Chevron just wants its fair share. And according to the oil and gas conglomerate, that amounts to the city of San Luis Obispo forking over $11.1 million.
- PHOTO BY STEVE E. MILLER
The company wants SLO to help pay for millions of dollars of infrastructure it wants to build in and around its Tank Farm property south of the city. It unveiled a rough outline of its infrastructure plans to the SLO City Council on Sept. 20.
Chevron owns 320 acres of mostly desolate land south of Tank Farm Road near the SLO County Regional Airport and wants to develop some of it, perhaps in an effort to make up for the big money it will have to spend in cleaning up the property.
The land was the site of a massive oil spill and fire in 1926 that made history because of its size and ferocity. More than 6 million barrels of oil spilled, and some of that oil still rests beneath the surface. Chevron, which took over the land when it merged with Unocal in 2005, has pledged to clean up the area and convert most of it to open space.
Chevron wants to develop a small portion of the land and pledges to spend $17.4 million to build infrastructure—roads, water, and sewer lines—to support future development on its property. Under city rules, developers are supposed to pay their “fair share” of infrastructure costs, which, according to city formulas and an outside consultant, would come to $6.3 million for Chevron. The oil conglomerate claims that it can only develop its property if there’s an investment of $17.4 million in infrastructure, $11.1 million more than the city would require Chevron to pay. Chevron said it would be willing to pay for the whole amount if the city would eventually reimburse the additional $11.1 million it plans on spending.
“We’re not asking for any special treatment,” Chevron Project Manager Bill Almas told the City Council. “We are just asking to receive money above our fair share to make a feasible program.”
Almas said Chevron’s doesn’t want a guarantee for the full amount; it just wants a guarantee of a steady flow of income from the city over the next 25 years to help pay for the additional infrastructure.
The deal may be risky for the city: If the area around the Chevron property never gets developed, the city could be left holding the bill for the infrastructure. On the other hand, the infrastructure would make it much easier to draw development to the southern areas of SLO, an area city leaders have long planned for future growth.
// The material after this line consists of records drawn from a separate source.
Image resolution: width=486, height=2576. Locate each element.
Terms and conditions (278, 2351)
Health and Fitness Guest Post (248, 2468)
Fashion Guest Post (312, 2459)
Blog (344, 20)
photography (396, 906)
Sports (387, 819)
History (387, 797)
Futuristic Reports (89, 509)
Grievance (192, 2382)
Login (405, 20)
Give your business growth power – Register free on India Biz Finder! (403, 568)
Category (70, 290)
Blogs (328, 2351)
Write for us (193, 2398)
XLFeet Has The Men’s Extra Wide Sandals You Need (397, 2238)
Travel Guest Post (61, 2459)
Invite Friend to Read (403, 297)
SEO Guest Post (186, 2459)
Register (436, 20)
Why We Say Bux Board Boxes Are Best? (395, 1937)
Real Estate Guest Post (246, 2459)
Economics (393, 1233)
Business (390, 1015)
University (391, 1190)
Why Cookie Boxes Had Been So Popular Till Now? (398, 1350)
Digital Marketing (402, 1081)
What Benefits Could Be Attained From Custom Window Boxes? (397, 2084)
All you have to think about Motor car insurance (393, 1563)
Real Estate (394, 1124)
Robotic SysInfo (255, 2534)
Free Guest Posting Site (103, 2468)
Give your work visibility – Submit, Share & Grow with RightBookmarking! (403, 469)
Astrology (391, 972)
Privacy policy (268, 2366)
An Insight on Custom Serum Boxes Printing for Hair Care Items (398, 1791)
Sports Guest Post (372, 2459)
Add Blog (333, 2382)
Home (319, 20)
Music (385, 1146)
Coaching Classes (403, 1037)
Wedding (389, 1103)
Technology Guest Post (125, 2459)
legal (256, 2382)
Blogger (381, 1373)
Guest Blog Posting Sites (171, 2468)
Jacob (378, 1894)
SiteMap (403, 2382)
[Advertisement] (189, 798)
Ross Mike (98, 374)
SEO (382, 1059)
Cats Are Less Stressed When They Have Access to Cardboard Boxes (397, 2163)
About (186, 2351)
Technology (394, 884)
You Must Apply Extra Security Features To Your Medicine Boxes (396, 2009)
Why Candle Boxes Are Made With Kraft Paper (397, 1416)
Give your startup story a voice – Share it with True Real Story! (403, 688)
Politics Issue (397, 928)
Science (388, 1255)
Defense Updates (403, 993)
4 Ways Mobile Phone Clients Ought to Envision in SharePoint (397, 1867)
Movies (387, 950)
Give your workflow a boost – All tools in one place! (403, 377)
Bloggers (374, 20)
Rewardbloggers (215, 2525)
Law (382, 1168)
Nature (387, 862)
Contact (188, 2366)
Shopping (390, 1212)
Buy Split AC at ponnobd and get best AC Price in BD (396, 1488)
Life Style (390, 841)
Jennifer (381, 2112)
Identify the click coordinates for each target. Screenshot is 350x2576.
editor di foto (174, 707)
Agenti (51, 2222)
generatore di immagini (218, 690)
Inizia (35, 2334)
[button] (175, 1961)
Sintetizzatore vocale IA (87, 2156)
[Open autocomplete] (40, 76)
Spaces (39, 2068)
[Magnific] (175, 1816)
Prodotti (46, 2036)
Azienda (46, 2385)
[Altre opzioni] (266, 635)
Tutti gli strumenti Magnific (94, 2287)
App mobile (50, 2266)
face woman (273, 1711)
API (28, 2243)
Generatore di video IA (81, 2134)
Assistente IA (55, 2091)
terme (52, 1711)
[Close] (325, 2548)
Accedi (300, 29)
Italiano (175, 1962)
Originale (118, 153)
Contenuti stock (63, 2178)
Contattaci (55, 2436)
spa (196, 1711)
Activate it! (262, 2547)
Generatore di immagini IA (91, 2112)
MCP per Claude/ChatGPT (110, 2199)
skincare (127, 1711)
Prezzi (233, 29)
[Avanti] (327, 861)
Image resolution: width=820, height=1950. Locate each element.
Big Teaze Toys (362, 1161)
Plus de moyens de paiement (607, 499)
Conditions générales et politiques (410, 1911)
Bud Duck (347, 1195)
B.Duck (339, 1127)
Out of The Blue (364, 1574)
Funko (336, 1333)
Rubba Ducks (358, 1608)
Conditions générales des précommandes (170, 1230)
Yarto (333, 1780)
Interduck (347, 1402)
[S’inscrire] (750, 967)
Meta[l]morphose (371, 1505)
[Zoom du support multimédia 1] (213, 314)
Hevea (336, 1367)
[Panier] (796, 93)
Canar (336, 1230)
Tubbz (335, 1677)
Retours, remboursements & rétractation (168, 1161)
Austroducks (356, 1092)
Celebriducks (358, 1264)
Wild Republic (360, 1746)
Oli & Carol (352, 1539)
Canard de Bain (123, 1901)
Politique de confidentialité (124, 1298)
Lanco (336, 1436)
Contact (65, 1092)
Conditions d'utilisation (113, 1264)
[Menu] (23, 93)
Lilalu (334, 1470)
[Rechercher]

The infrastructure improvements proposed by Chevron are enticing. If the city agrees to the offer, it wouldn’t—in theory—have to pay for the infrastructure out of its general fund; money from future development fees in the area would go to pay back the company. Tank Farm Road, a major east-west thoroughfare for the city, would be expanded to four lanes and would include bike lanes and new intersections. Large waterlines would be installed.
There are other potential benefits for Chevron: Not only would the city be reimbursing Chevron for infrastructure built around the land, according to the staff report on the potential deal, the city would be required to reduce or eliminate a wide variety of fees for the company, as well as consider a “phased payment schedule for Affordable Housing Fees to reduce upfront costs.” The city would also be required to channel incoming Transit Occupancy Tax to Chevron if a hotel is built in the area.
In a sense, the city has little choice but to go along with the oil company’s plans if it wants to incorporate and develop the area around the airport.
The Chevron property is outside city limits, and Chevron hasn’t decided whether it wants its property to be annexed into the city or remain in the county. The company has said it wouldn’t be able to develop the area unless the city agrees to the reimbursement deal. City staffers have said if the Chevron land isn’t incorporated into the city, future development south of the city would be threatened.
The City Council was enthusiastic in its support of Chevron’s idea.
Mayor Jan Marx compared the future of the Tank Farm property, slated to be made into parks and open space, as a future Central Park for San Luis Obispo.
“Not that we are New York City,” she said, “but it would be a big park in the middle.”
Only Councilmember Kathy Smith seemed to have trepidations about the idea.
“Is there a risk this could explode on us?” she asked.
The city staff said the possibility was unlikely—though they made it clear the arrangement was still in the preliminary stages and too early in the process for a full-scale analysis of the proposition.
“There are so many benefits from this agreement,” said Councilman John Ashbaugh, who was wholehearted in his support. “I don’t see how we could let this go.”